SER, SENCILLAMENTE por Louis Sala-Molins
Bassidiki Coulibaly obtuvo un día el doctorado en Filosofía defendiendo con elocuencia su tesis sobre Sartre; o, lo que es lo mismo, fue un buen alumno del mal maestro.
Cuando, como él, desciendes de un linaje de herreros burkineses, esos formidables transmisores del fuego al hierro y a la tierra, del mundo de los ancestros al de los vivos de hoy, para culminar en filósofo detractor de todos los colonialismos, cantor de Fanon y otros rebeldes con un corazón que se te sale del pecho, una elección radical se impone. Bien, para tratar de hacerte un hueco al sol —cosa en verdad harto difícil cuando no eres precisamente lo que se dice «un hombre de bien», reniegas del linaje y abjuras del filósofo luciendo una máscara blanca sobre la piel negra y pones por delante la gracia constante de las frases redondas de la historia, o de las historias, como es menester contarlas y escribirlas; bien pasas dogmas, opiniones y comportamientos por el aire abrasador de la fragua y muestras sin máscara, la cara al viento, más que una fidelidad, una carnal hermandad de armas con Sartre —el heraldo de Fanon— y con el Fanon de los «condenados de la tierra».
Si rebuscamos bien, hallaremos alguna traza de sumisión, de primacía, en «fidelidad». Muy escasa en Bassidiki Coulibaly, a quien sumisiones y primacías irritan, en quien habita el sentimiento de fraternidad; sentimiento que tan bien se corresponde con esta iridiscencia del amor bohemio cuyo aliento Bassidiki Coulibaly anhelaría ver triunfar sobre los batallones blindados de la «razón».

Entradas de datos guardadas:
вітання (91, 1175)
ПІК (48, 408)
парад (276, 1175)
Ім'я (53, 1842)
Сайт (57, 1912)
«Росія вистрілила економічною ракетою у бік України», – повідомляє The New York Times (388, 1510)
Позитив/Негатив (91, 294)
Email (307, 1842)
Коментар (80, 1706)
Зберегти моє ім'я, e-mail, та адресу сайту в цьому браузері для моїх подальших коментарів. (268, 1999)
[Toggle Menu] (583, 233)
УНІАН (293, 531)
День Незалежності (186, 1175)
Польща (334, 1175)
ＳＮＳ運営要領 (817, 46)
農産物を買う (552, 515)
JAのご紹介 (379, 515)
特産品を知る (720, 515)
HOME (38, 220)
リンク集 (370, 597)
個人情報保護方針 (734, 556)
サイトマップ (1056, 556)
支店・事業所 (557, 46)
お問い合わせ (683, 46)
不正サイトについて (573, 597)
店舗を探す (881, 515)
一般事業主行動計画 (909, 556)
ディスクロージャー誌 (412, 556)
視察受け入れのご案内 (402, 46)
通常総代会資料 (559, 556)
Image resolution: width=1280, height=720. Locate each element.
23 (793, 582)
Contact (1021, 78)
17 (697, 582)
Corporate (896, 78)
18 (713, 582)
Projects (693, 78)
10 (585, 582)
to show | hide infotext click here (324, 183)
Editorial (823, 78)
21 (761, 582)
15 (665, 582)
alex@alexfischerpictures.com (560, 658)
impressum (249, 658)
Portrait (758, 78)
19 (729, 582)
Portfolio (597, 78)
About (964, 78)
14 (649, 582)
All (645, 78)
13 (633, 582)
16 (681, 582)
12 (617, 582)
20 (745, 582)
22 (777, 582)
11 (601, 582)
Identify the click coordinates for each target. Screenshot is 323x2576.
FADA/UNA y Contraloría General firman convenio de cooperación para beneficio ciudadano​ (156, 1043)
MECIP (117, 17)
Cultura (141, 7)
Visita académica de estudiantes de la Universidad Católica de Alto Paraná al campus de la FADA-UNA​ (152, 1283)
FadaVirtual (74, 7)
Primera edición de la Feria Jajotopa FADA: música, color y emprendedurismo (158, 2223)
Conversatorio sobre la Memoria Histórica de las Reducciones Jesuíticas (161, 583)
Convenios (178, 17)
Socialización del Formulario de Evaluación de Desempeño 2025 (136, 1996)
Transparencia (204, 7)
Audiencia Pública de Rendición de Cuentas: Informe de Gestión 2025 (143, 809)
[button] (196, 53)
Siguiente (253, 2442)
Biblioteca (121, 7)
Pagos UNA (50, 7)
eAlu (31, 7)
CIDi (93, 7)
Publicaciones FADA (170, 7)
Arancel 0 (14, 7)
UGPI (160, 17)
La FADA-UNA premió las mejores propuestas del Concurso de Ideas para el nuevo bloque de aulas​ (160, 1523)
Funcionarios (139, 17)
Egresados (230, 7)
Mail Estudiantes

### OBJETIVO 1
En el texto sobre Bassidiki Coulibaly, ¿sobre qué filósofo trataba la tesis con la que él obtuvo el doctorado?
### OBJETIVO 2
Sigue escribiendo el texto sobre Bassidiki Coulibaly a partir de su última frase.
Los registros vienen de otra fuente.

### RESPUESTA 1
Sobre Sartre.

### RESPUESTA 2
Louis Sala-Molins
DE LA INTRODUCCIÓN DE BASSIDIKI COULIBALY:
Ante la pregunta «¿se puede vivir sin identidad y sin pasado?», muchos se mofan, mientras que otros se quedan sin voz. Es cierto que, de entrada, la pregunta puede sorprender e incluso desestabilizar, porque, si bien los historiadores nos martillean con que es imposible vivir sin pasado y los magistrados nos conminan a revelar nuestra identidad, la sociedad nos inculca que ella no es más que un bosque denso cuyos árboles genealógicos se componen, cada uno, de varios individuos en guisa de ramas. Todo esto casa con cierta realidad que no ha de confundirse con la realidad.
Lo desconocido es la realidad de cualquier encuentro. A priori, solo podemos formarnos ideas (prejuicios, juicios, etc.) sobre el otro, pues la identidad, el pasado y la personalidad solo se conocerán, llegado el caso, a posteriori. En cada encuentro hay química o no, y las cuestiones de la identidad, el pasado o la personalidad son lo de menos. Aunque existen tantos casos como encuentros, solo abordaremos los dos más clásicos: cuando hay química y cuando no la hay.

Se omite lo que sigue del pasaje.